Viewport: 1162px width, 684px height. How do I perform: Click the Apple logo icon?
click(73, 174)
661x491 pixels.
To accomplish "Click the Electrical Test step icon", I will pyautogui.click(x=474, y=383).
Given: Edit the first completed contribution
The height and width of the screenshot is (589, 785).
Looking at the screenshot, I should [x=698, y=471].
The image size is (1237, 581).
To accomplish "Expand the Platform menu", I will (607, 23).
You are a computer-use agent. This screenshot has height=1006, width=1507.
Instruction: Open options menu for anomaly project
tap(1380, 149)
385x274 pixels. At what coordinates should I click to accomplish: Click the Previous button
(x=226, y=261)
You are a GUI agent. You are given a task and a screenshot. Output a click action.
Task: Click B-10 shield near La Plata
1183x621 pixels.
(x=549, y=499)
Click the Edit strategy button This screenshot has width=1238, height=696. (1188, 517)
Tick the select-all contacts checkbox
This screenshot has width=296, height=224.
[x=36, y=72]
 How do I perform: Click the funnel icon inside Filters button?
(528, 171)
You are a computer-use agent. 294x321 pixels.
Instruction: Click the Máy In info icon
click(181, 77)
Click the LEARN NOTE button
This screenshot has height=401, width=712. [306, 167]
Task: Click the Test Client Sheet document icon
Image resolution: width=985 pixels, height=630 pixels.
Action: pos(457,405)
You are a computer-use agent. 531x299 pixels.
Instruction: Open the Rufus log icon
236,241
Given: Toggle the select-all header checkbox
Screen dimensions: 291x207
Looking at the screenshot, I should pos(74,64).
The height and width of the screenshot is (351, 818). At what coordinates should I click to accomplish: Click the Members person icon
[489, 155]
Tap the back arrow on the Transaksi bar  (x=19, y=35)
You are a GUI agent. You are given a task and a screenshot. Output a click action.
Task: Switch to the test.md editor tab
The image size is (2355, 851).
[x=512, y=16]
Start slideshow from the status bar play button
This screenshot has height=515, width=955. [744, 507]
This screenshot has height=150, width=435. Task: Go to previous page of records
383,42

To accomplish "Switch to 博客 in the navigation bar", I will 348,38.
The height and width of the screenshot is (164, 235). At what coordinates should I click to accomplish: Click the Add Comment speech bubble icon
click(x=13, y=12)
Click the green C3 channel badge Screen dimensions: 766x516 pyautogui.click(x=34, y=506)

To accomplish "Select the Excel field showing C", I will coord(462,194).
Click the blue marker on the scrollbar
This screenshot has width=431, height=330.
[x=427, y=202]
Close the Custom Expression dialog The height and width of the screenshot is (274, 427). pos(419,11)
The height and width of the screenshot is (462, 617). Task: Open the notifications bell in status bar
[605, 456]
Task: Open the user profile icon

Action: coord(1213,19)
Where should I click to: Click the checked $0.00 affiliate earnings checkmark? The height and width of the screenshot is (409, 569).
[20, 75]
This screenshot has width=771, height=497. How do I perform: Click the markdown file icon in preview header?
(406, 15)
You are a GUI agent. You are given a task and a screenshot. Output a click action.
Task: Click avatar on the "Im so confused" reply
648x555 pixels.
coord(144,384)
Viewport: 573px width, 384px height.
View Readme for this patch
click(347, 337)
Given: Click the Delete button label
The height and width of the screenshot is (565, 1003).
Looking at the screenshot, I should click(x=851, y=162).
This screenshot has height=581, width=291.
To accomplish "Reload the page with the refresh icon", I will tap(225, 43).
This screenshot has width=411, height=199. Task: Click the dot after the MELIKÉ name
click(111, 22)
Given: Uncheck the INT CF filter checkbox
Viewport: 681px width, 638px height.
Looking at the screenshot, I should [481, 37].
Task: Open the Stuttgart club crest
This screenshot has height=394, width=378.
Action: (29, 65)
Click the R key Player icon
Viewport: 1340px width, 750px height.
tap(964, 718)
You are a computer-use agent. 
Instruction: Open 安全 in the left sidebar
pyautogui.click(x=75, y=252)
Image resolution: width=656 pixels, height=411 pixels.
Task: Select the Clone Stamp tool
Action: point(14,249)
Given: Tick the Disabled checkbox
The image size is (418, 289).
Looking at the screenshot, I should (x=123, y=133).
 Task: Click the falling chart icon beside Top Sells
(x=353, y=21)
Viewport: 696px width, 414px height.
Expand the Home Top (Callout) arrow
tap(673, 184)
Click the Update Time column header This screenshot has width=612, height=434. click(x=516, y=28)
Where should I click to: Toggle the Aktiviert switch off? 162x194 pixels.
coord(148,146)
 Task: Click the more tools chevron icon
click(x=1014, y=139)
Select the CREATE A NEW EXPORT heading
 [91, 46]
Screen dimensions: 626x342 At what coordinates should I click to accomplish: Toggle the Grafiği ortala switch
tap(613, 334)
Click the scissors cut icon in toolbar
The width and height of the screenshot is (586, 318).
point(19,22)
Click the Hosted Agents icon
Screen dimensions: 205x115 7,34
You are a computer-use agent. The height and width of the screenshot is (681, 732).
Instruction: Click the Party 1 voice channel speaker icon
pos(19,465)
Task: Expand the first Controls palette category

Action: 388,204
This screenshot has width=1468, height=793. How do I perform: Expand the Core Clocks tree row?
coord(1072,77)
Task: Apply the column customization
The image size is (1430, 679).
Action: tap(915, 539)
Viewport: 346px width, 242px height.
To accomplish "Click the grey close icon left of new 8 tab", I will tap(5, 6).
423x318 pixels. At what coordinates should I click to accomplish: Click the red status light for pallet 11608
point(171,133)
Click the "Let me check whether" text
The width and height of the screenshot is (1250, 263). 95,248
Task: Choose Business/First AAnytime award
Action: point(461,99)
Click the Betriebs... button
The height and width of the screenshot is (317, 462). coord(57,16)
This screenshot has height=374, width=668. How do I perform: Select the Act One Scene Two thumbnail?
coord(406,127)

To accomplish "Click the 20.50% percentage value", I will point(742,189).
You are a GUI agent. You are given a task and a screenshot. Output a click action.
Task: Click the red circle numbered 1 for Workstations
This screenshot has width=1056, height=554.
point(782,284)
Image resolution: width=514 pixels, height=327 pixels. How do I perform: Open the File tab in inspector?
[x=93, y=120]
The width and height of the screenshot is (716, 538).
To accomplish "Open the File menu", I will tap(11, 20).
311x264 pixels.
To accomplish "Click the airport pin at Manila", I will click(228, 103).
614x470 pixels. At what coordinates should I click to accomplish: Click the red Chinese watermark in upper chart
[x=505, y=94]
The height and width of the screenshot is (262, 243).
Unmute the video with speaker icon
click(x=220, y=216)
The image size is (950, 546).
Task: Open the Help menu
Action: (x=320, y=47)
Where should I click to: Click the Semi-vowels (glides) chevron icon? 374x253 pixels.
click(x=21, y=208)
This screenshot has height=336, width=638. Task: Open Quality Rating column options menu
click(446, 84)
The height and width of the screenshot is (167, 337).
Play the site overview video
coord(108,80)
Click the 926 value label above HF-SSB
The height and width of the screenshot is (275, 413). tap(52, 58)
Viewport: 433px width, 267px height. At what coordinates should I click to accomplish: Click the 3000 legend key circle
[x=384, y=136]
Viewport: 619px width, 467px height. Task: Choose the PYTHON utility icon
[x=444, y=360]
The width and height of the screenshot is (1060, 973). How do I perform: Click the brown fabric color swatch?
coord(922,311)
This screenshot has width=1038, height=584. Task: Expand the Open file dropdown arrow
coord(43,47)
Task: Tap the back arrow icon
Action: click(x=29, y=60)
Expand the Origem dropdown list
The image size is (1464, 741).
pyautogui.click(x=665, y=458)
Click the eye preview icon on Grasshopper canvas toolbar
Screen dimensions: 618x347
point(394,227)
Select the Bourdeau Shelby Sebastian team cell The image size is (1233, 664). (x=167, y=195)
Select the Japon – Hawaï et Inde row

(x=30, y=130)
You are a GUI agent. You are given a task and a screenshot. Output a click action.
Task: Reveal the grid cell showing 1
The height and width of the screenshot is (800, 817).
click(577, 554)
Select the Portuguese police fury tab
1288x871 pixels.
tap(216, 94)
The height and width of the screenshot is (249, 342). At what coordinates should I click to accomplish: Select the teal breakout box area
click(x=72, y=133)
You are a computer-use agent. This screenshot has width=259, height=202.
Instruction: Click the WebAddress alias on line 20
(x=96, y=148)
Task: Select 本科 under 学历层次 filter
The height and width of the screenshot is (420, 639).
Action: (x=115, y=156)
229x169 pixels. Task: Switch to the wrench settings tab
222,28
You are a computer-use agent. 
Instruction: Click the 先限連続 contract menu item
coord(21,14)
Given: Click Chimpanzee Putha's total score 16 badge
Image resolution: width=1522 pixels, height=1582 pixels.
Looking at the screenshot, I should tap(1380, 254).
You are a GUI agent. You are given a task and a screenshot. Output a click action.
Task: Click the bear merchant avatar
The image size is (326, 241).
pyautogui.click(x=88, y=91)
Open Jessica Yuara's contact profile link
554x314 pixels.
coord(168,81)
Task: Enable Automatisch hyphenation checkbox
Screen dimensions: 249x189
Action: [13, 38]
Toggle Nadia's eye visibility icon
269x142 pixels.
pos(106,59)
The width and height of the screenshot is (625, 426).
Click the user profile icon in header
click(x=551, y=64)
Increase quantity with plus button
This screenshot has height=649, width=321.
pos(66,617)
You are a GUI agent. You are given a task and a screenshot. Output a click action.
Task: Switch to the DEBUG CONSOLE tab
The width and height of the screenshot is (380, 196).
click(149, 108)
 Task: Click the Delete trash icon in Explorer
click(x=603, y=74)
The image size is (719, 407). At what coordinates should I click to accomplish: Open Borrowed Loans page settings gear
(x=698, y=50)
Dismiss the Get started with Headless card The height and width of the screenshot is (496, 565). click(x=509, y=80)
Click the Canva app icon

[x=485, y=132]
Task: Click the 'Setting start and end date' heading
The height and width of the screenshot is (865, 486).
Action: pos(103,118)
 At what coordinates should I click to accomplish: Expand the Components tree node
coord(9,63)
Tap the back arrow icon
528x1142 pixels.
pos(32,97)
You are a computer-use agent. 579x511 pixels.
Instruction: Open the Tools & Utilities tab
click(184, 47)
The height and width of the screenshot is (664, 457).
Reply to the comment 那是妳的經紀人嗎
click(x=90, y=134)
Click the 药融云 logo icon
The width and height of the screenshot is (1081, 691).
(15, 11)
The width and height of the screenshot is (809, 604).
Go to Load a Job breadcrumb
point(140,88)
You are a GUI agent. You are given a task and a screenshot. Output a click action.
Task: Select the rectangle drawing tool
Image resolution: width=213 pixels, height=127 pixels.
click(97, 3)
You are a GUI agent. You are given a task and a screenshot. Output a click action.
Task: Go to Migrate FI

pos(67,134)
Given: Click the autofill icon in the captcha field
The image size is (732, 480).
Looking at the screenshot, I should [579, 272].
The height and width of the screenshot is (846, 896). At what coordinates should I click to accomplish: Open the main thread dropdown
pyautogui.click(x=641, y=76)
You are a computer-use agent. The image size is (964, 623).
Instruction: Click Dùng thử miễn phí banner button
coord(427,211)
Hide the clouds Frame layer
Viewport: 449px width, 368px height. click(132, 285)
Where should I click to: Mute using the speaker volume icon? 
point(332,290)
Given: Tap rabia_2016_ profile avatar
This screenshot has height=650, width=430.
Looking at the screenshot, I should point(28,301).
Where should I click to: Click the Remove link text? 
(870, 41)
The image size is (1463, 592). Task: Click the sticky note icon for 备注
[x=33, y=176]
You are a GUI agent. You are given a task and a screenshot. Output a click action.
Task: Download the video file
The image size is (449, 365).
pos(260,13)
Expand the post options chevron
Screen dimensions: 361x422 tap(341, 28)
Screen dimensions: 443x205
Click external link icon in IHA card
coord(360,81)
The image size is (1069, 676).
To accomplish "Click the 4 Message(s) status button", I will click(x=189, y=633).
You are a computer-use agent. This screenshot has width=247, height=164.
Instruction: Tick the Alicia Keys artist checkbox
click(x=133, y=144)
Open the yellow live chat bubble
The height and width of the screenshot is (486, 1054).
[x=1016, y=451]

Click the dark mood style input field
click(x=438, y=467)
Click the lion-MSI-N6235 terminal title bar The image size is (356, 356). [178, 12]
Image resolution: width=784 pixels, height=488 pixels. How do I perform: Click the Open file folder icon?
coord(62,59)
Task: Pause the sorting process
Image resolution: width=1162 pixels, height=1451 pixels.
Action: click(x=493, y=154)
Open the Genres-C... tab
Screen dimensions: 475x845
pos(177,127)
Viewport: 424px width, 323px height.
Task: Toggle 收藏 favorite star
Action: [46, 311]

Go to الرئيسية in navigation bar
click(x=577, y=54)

* **WORK REQUEST**
A word-for-word copy of the lines above from the one with "Viewport: 696px width, 414px height." through the one with "Click the Update", inclusive, is the only output wanted.

* **TASK RESULT**
Viewport: 696px width, 414px height.
Expand the Home Top (Callout) arrow
tap(673, 184)
Click the Update Time column header This screenshot has width=612, height=434. click(x=516, y=28)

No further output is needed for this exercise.